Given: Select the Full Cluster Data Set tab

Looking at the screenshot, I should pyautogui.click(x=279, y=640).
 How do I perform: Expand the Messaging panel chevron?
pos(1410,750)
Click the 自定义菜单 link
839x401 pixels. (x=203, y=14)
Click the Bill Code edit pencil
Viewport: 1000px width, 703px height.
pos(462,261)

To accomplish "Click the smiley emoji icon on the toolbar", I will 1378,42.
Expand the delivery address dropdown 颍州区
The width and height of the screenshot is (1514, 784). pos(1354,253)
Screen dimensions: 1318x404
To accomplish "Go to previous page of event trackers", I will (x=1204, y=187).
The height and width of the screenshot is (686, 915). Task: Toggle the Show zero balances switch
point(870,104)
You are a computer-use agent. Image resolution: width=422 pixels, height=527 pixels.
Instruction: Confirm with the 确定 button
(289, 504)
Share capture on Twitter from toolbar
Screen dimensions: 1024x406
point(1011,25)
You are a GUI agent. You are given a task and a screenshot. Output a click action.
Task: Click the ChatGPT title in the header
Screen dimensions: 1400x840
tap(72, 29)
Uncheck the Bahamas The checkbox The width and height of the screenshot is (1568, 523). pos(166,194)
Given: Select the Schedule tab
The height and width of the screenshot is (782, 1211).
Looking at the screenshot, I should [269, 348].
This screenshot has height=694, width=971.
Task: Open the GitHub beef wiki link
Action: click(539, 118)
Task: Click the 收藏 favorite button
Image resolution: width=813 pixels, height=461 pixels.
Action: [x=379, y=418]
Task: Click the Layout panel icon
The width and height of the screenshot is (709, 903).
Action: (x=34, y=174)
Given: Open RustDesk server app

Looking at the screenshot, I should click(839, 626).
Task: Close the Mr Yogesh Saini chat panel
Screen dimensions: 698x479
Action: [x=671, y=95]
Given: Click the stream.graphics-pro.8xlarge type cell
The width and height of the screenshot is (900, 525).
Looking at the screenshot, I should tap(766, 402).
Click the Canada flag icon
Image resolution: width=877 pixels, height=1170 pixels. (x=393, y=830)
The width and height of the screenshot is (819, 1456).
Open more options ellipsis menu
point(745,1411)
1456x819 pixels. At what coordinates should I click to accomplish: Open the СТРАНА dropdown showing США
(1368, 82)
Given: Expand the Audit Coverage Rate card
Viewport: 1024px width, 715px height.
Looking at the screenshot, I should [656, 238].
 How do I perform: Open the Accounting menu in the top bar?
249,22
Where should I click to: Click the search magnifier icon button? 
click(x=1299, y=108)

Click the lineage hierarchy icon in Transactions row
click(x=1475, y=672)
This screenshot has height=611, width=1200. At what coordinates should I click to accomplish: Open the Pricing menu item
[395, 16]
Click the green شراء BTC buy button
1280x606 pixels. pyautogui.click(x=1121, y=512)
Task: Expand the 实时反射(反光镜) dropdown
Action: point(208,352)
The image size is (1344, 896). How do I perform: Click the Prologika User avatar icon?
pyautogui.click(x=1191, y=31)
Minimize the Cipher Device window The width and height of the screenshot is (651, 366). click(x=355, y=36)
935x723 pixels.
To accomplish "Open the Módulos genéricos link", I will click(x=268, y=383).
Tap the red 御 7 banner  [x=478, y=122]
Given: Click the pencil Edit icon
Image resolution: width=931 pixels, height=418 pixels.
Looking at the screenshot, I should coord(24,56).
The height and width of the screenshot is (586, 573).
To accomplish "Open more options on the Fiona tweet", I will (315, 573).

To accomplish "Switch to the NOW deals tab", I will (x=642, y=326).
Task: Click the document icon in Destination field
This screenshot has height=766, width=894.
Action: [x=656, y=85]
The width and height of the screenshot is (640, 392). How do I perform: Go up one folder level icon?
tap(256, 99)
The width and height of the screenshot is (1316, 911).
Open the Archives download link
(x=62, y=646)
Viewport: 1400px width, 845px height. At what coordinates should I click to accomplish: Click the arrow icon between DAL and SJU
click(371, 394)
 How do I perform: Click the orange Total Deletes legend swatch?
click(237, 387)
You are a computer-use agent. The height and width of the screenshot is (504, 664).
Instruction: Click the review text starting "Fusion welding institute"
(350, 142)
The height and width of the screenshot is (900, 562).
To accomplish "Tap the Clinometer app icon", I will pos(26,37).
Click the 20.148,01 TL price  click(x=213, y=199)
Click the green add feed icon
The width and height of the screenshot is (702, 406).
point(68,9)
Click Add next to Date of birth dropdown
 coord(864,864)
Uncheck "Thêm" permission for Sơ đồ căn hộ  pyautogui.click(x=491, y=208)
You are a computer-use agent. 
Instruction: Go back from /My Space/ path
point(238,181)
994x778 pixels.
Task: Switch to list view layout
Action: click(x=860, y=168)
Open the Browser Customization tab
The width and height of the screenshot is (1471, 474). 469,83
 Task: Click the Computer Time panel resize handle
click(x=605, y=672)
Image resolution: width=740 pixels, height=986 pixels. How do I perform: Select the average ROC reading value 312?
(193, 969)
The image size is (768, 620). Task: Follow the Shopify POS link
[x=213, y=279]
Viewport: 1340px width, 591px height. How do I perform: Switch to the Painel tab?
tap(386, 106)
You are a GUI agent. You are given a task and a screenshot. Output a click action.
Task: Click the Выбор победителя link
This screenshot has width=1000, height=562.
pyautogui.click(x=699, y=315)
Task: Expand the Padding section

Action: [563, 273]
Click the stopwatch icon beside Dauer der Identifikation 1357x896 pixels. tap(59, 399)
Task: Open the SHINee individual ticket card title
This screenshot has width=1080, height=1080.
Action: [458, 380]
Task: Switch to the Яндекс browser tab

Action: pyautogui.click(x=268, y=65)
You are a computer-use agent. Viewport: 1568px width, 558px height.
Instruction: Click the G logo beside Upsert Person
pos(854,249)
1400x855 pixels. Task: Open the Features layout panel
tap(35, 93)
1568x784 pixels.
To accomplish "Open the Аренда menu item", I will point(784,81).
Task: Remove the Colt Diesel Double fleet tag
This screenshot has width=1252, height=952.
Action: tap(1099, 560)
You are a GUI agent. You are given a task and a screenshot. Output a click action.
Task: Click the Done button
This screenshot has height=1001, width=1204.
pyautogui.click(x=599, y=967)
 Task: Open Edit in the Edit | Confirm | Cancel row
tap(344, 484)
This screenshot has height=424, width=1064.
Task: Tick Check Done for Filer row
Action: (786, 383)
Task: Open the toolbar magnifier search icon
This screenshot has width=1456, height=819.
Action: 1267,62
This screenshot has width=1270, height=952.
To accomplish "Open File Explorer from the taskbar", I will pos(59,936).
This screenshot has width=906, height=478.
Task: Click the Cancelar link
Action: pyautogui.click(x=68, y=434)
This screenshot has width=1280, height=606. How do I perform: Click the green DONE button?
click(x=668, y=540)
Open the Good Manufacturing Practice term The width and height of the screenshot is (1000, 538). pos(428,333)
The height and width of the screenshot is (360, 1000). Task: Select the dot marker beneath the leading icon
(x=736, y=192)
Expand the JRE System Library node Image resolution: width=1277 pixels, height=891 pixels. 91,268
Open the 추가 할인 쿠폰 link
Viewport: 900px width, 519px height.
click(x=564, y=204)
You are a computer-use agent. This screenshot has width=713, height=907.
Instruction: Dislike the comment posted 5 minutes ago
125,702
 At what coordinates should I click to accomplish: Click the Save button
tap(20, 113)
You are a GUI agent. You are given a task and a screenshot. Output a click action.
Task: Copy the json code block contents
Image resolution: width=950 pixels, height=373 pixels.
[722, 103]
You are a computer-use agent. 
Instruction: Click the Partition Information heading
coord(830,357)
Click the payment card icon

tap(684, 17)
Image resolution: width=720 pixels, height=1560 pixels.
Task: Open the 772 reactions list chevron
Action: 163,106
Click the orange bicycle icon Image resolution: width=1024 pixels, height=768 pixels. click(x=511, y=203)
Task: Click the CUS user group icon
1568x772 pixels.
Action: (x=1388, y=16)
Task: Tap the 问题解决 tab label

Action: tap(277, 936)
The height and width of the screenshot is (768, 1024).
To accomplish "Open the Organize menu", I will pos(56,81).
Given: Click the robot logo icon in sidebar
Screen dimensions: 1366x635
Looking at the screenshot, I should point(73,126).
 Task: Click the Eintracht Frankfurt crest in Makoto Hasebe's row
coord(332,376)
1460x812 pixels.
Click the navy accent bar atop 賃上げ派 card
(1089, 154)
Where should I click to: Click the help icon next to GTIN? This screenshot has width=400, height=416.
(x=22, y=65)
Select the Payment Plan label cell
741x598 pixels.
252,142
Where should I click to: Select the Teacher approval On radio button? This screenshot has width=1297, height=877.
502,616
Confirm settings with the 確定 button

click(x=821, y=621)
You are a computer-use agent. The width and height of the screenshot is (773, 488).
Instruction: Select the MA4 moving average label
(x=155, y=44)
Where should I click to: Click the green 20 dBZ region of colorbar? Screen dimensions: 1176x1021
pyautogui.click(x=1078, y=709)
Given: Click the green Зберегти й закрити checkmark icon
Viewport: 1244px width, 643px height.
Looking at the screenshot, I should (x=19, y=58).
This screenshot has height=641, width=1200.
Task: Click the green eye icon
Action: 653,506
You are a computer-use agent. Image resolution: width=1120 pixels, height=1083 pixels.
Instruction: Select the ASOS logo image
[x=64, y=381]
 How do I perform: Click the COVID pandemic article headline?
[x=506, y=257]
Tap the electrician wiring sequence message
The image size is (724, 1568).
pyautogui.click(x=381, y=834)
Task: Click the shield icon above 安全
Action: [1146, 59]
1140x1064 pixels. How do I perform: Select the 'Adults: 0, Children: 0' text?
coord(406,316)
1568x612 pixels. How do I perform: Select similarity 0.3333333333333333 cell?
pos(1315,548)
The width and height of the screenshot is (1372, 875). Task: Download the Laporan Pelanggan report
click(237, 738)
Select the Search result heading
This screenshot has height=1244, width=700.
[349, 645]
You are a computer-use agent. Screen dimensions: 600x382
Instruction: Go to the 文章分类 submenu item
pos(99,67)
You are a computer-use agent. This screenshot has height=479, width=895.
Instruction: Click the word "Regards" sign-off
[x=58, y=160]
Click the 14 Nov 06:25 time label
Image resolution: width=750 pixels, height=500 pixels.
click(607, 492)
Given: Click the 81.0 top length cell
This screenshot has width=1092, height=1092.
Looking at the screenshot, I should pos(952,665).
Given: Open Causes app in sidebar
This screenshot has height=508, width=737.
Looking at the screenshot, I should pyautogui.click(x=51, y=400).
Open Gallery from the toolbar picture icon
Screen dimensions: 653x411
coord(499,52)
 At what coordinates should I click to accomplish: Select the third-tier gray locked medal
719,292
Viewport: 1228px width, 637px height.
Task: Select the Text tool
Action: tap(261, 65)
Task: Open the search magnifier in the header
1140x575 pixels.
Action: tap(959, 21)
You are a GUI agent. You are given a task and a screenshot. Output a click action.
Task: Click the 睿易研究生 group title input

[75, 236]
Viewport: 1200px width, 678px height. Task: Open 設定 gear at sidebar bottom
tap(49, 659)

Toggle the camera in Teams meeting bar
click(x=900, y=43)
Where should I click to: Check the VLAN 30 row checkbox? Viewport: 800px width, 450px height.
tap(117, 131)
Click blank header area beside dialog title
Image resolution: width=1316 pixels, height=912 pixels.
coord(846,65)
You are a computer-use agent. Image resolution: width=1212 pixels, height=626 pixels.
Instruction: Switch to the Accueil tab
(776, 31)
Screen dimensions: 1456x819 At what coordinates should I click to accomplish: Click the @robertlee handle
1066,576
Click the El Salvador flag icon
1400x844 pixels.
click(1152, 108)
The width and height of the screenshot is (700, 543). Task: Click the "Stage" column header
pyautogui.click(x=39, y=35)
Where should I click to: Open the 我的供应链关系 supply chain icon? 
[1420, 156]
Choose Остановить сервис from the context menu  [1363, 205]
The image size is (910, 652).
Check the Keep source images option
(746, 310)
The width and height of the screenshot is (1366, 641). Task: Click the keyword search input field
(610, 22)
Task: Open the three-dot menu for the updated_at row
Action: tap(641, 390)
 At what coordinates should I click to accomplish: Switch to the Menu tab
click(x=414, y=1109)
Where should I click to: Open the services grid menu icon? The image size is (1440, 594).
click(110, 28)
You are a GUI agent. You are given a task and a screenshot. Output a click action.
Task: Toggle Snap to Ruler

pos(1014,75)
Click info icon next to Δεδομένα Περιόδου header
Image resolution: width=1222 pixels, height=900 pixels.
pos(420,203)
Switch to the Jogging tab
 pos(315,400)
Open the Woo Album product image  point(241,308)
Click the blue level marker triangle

__________________________________________________

Description of the task:
Could you rewrite the part of the data that opens with the line containing "Click the 20.148,01" and closes with the line containing "permission for Sơ", changing "dropdown" to "menu" and leaving everything else as it is?

Solution for this problem:
Click the 20.148,01 TL price  click(x=213, y=199)
Click the green add feed icon
The width and height of the screenshot is (702, 406).
point(68,9)
Click Add next to Date of birth menu
 coord(864,864)
Uncheck "Thêm" permission for Sơ đồ căn hộ  pyautogui.click(x=491, y=208)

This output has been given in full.